At the mic: Chloe Walker
Chloe Walker is a 14 year-old , homeschooled birder from Tennessee. She has been birding for nearly four years now. Chloe’s favorite birds are among the most challenging: gulls, sparrows, shorebirds, and especially tubenoses! You can read about her birding adventures on her blog


So you did it. You completed your work for the 2015 ABA Young Birder of the Year Contest. Now what? You’re likely a little over-anxious to see the results. But relax. Enjoy your time outside the contest period.
While you’re waiting, get involved with “Citizen Science” activities. Christmas Bird Counts are at their peak as I write, and if you have never participated, I strongly recommend that you do! Not only is it a fun day of birding but it can even be a fantastic learning experience. Also, the Great Backyard Bird Count is just around the corner. Scheduled for February 13-16, 2015, this four-day count is as simple as tallying all the birds that you see for at least fifteen minutes. More information can be found here.

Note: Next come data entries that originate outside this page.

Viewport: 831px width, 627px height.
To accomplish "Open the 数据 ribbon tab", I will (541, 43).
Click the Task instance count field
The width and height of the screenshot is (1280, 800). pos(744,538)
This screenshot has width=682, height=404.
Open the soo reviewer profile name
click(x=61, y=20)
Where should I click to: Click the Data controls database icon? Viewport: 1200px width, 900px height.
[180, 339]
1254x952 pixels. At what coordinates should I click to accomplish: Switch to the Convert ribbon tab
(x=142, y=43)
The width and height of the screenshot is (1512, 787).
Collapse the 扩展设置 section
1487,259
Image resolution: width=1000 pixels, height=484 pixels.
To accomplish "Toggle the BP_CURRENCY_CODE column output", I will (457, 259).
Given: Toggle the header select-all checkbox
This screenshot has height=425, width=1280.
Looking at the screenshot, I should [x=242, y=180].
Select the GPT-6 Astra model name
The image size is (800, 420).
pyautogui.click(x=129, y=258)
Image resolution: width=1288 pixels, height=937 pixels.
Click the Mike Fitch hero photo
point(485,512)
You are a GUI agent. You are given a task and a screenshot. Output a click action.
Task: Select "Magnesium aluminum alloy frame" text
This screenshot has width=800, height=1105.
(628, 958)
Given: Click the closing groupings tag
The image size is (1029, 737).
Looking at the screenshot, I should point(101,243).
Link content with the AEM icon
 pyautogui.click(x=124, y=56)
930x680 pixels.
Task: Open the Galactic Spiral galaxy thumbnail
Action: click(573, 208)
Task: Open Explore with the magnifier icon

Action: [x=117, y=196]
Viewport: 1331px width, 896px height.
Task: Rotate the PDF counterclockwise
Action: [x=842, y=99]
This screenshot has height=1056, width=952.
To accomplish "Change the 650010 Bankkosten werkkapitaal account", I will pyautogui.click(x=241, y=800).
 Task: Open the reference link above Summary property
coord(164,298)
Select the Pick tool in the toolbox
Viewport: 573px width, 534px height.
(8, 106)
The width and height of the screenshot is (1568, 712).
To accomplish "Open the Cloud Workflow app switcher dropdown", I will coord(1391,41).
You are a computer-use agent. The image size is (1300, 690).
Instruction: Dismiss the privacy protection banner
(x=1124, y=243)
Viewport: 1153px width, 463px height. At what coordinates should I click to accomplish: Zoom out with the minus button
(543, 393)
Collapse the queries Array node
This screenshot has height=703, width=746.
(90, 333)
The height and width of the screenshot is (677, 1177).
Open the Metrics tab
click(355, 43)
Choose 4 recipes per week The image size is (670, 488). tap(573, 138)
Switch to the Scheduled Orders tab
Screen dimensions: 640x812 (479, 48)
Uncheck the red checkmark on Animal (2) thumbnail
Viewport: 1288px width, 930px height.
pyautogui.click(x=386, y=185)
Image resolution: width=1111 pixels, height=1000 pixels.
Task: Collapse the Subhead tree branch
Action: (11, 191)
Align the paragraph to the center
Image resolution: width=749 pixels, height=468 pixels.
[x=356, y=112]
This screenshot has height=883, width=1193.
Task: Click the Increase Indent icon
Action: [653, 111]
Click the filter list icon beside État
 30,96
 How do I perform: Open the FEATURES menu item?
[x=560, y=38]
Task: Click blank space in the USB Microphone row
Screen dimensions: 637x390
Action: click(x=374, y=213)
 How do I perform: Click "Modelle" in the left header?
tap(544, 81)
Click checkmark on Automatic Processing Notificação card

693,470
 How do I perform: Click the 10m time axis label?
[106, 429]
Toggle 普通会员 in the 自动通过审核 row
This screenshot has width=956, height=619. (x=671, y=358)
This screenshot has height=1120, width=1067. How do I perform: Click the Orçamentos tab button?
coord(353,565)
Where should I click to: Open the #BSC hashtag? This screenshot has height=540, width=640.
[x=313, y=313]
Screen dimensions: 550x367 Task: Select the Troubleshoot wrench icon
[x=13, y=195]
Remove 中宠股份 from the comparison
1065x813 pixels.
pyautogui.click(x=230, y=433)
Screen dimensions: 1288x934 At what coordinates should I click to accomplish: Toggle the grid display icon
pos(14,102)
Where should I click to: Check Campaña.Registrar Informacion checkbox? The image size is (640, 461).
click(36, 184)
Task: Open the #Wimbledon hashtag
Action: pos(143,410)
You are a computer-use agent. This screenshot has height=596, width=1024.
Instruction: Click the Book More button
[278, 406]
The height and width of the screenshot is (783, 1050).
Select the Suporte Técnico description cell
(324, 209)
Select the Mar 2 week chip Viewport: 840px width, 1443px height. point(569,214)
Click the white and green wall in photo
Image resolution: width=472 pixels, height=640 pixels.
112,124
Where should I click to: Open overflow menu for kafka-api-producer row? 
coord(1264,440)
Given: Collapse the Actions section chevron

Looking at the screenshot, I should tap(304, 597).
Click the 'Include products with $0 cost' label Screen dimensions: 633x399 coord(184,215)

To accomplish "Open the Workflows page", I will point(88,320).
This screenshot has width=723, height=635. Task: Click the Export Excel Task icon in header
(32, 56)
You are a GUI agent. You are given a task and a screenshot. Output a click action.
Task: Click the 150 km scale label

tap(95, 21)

Every bird, including this Merlin, counts for "citizen science." (Photo by Chloe Walker)

Every bird, including this Merlin, counts for “citizen science.” (Photo by Chloe Walker)

Many of you likely saw Aidan Place’s excellent post “Nine Tips for Leading Bird Walks” here on The Eyrie. If you are interested in leading a field trip for your local Audubon chapter or ornithological society, why not ask to do so now? Leading a hike is an excellent experience and an easy way to take your mind off your eagerness to see the contest results.
The majority of those reading this post have probably heard of or used eBird – the unmatched, online checklist database. Despite the incredible amount of data already contributed to this site, there are still lots of gaps in species information in certain areas. How fun would it be to do a little birding foray and try to collect data for these roads-less-birded?! To me, hands down, it would be awesome! This would not only be a great method to fill up time but also a fantastic way to help scientists, conservationists, and ornithologists learn more about species occurrences. And speaking of conservation…
Start your own conservation project, or, if possible, continue the one you conducted during the contest. An easy project that could be done in any season is creating a bird-friendly habitat in your own backyard. Build a brush pile; maintain a safe, clean, bird-feeding station; clean out nestboxes; and so on. Other conservation projects might include: giving educational and inspirational presentations to the public; setting up a bird-feeding station at a local park; or even starting a young birders club. The possibilities are endless when it comes to conservation.
I find reading bird-related books the best solution for my impatience. Of course, I love reading books in general. The most worn books in my “library” are Petrels, Albatrosses & Storm-Petrels of North America by Steve N.G. Howell; The Shorebird Guide by Michael O’Brien et al.; David Allen Sibley’s Birding Basics; and several other identification guides. There are also many wonderful books containing birders’ adventures. One of the more well-known tales is the renowned Kingbird Highway, authored by Kenn Kaufman. By reading, you gain knowledge, and this will benefit you greatly in the future.
Also, why not prepare for next year’s contest? Although your most helpful and effective advice will come from the judges’ comments, reviewing the works of past winners can provide inspiration. Why did the judges admire this essay? What is it about this illustration that they favor? Careful preparation will certainly bring success.
Lastly, as I mentioned in the first paragraph, just relax. After much hard work throughout the summer, you deserve a break! Share your experience in the contest with others. Take a shot at tackling gull ID. Go pick up a lifer or two! No matter the outcome, applaud yourself for your dedication and perseverance, and strive to do even better next year.